▸ **Exercise instructions**
Format the items between the lines holding "Task: Click the purple question 2 badge" and "click(x=75, y=19)", inclusive, as a two-column CSV with the headers instruction and action. Give one row per item, with each value in a single quoted field and line breaks replaced by spaces.

▸ **Source data**
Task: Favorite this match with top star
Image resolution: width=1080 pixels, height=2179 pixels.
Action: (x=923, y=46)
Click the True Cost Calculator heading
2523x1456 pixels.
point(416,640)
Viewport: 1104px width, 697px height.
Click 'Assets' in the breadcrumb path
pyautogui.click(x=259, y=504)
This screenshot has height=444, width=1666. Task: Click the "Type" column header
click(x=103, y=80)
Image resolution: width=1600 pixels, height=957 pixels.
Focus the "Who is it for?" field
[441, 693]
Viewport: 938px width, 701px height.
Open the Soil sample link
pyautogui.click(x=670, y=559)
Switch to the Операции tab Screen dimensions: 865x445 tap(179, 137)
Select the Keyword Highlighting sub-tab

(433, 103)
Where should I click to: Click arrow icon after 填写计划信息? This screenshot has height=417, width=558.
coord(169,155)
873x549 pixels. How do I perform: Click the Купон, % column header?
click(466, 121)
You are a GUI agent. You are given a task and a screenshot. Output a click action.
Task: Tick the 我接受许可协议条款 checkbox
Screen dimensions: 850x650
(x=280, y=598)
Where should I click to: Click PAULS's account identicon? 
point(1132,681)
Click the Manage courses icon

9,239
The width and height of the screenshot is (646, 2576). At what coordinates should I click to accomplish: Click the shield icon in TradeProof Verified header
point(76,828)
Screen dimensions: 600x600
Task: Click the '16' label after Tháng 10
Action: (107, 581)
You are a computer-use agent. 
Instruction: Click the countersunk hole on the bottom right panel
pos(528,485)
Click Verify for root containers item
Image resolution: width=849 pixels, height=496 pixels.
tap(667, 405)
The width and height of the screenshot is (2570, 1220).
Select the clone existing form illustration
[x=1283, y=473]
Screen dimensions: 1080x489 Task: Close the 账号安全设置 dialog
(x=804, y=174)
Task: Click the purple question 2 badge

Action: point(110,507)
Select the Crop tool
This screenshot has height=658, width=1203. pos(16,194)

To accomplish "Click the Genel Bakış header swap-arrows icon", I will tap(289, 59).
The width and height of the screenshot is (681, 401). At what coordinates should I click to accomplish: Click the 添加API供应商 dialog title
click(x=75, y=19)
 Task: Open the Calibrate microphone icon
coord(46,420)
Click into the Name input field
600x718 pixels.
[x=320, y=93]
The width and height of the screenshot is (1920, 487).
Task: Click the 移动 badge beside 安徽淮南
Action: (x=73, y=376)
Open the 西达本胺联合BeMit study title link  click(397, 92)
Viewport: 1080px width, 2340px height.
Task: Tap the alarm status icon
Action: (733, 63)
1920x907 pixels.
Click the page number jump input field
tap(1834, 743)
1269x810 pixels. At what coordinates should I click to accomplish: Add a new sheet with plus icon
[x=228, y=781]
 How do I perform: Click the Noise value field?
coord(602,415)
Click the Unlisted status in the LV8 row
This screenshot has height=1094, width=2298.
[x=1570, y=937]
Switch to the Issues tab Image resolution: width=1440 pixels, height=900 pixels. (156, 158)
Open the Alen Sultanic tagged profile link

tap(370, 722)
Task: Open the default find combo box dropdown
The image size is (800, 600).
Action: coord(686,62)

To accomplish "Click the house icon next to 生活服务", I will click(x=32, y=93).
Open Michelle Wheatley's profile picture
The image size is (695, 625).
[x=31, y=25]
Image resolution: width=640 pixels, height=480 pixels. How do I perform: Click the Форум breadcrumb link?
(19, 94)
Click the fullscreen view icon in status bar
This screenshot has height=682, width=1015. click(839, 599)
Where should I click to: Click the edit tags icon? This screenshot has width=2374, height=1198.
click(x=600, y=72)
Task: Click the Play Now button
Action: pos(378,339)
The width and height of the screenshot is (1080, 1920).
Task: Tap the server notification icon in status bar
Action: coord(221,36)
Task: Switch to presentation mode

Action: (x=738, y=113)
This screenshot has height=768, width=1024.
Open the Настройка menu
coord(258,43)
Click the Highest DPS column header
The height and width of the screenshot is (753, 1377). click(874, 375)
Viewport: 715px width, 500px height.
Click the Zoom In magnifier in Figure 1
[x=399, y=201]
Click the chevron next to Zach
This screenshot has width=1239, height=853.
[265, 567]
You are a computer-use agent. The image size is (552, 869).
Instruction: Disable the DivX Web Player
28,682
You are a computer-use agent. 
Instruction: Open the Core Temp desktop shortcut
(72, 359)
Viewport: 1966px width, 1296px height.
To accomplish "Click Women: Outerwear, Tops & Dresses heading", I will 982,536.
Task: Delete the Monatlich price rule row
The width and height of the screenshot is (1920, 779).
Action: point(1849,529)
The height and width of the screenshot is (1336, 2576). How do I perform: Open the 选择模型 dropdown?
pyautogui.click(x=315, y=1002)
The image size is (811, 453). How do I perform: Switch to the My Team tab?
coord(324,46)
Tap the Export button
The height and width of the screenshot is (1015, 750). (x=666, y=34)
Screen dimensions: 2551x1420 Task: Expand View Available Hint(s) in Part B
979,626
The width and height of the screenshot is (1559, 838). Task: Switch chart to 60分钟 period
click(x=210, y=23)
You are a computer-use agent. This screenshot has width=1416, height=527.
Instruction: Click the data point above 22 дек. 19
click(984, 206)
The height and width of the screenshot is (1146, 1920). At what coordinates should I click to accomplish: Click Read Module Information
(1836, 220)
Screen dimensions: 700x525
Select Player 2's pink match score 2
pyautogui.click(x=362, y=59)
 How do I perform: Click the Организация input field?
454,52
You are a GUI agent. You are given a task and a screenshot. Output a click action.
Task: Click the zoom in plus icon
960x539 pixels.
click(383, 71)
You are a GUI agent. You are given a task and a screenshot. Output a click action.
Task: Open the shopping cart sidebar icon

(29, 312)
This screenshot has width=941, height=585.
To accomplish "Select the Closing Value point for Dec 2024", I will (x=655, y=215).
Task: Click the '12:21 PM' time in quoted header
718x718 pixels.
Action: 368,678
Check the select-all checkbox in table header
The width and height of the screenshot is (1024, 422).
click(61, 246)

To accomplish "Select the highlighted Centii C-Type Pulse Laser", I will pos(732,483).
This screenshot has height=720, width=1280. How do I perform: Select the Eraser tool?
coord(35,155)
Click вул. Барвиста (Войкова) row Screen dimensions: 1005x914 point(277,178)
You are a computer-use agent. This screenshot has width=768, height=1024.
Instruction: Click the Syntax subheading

▸ **Solution to this problem**
instruction,action
"Task: Click the purple question 2 badge","Action: point(110,507)"
"Select the Crop tool","This screenshot has height=658, width=1203. pos(16,194)"
"To accomplish ""Click the Genel Bakış header swap-arrows icon"",","I will tap(289, 59)."
"The width and height of the screenshot is (681, 401). At what coordinates should I click to accomplish: Click the 添加API供应商 dialog title","click(x=75, y=19)"